Shakespeare differs the tone of Beatrice and Benedick’s relationship after the denouncement of Hero and shows how their love must undergo trials. At first, the atmosphere is serious, intense and sombre because Beatrice is in mourning for the pain that has been inflicted on Hero. Benedick suddenly declares his love for Beatrice. He says, “I do love nothing in the world so well as you”. Beatrice’s declaration of love is more subtle and led by him. She replies, “it were as possible for me to say, I loved nothing so well as you, but believe me not, and yet I lie not, I confess nothing, nor I deny nothing”. In Branagh’s film you can see that their faces are close, suggesting intimacy. There is soft, floating music in the background and a sudden crescendo at the moment of the kiss. They are comfortable, which is demonstrated when he touches her hand.
The mood, however, suddenly changes when Benedick says that he will do anything for her, and she replies, “Kill Claudio”. This selfish request is refused at first. In response Beatrice says that if he will not do this for her, he does not truly love her. She repeats, “Oh that I were a man” because she feels trapped, limited and confined by her gender. She realises that if she were a man she would have the freedom to challenge Claudio herself. Finally, Benedick accepts her wish and promises her that he will challenge him. This shows ultimate loyalty and proves that he will do anything for Beatrice. Branagh’s film shows this part of the scene as tense and unsettling. As soon as Beatrice says, “Kill Claudio”, the music stops to emphasise the words. Beatrice paces, throwing furniture and making extreme gestures with her hands. She shouts with frustration and Benedick has to restrain her at various points.

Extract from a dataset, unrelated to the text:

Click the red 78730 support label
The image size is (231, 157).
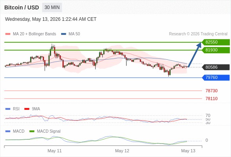click(211, 91)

However, at the end of the play, Shakespeare shows how the love between Beatrice and Benedick is fully restored. They only agree to marry each other backhandedly, after making excuses, like for “pity” or “to save your [Benedick’s] life”. In the Branagh film, there are cheers and applause from the crowd when Benedick kisses Beatrice. This happy ending is complete and ends with a marriage, a common feature in Shakespeare’s comedies. It is a satisfying ending for the audience, as Beatrice and Benedick are finally together.
The future for Beatrice and Benedick seems like a ‘happily ever after’ ending. They agree that they are “too wise to woo peaceably”, and from there, it is presumed that they will move on with a loving relationship. In Branagh’s version, positive music begins at the end of the film. There is a repetitive melody, possibly suggesting that Beatrice and Benedick’s relationship is ongoing and for eternity. All the characters then begin to dance in circles, maybe representing eternity, wedding rings and therefore, marriage. These themes echo the themes of the play.